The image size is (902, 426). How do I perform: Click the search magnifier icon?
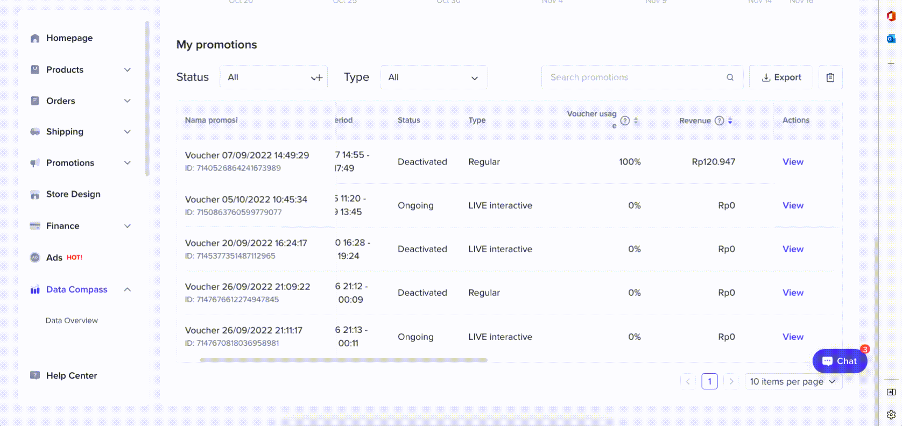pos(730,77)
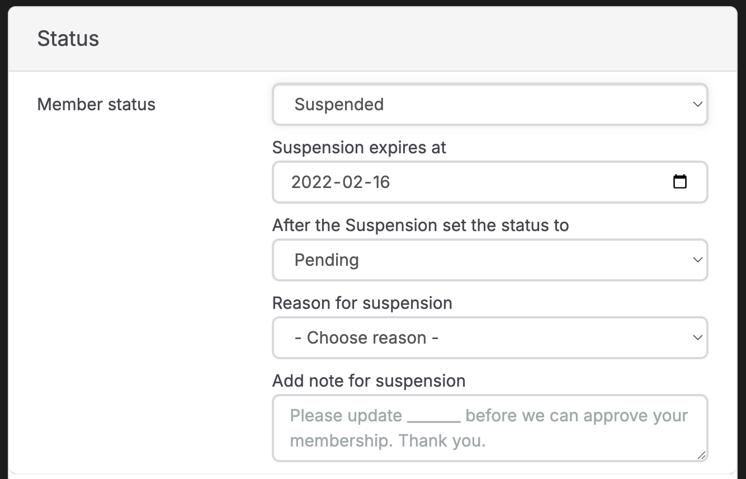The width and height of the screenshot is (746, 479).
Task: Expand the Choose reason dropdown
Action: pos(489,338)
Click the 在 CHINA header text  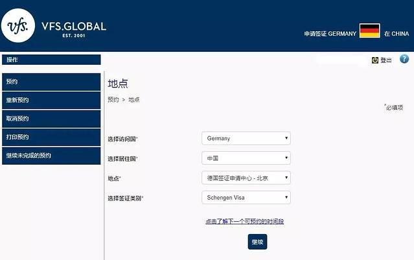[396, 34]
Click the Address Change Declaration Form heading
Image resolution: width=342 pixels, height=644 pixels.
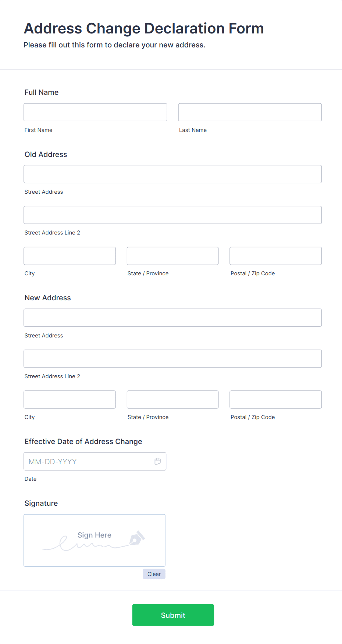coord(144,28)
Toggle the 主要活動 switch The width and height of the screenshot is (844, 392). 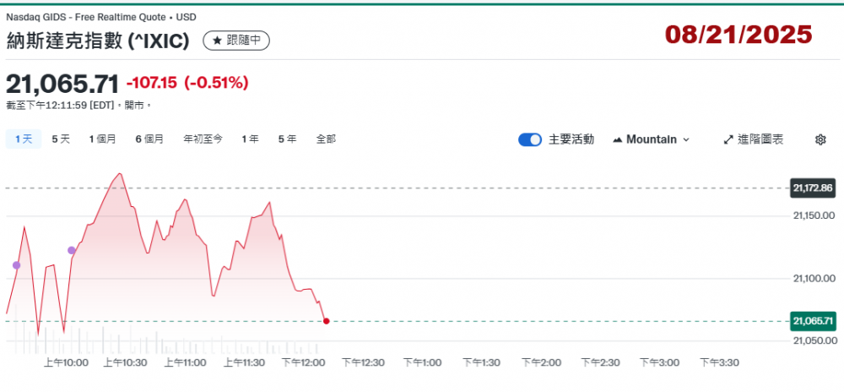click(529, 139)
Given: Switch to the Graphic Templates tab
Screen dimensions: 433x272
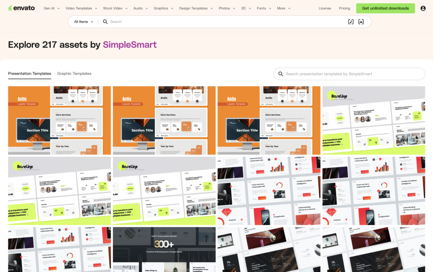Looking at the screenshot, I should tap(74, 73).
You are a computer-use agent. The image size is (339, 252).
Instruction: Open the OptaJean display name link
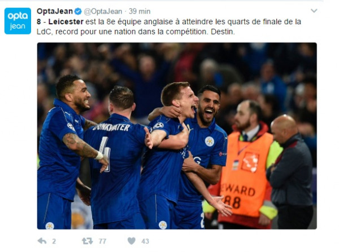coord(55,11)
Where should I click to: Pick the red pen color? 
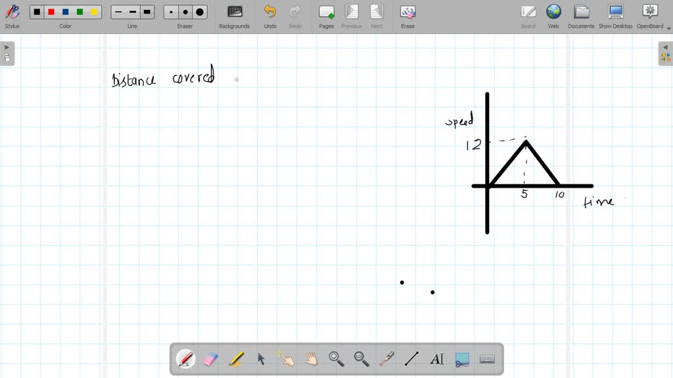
------------
## [Task to carry out]
In the answer, give only the lines from the one containing "Given: Switch to the Graphic Templates tab" through the end of the records above, each reproduced exactly. Include no pictures.

## [Result of this task]
Given: Switch to the Graphic Templates tab
Screen dimensions: 433x272
Looking at the screenshot, I should tap(74, 73).
You are a computer-use agent. The image size is (339, 252).
Instruction: Open the OptaJean display name link
coord(55,11)
Where should I click to: Pick the red pen color? 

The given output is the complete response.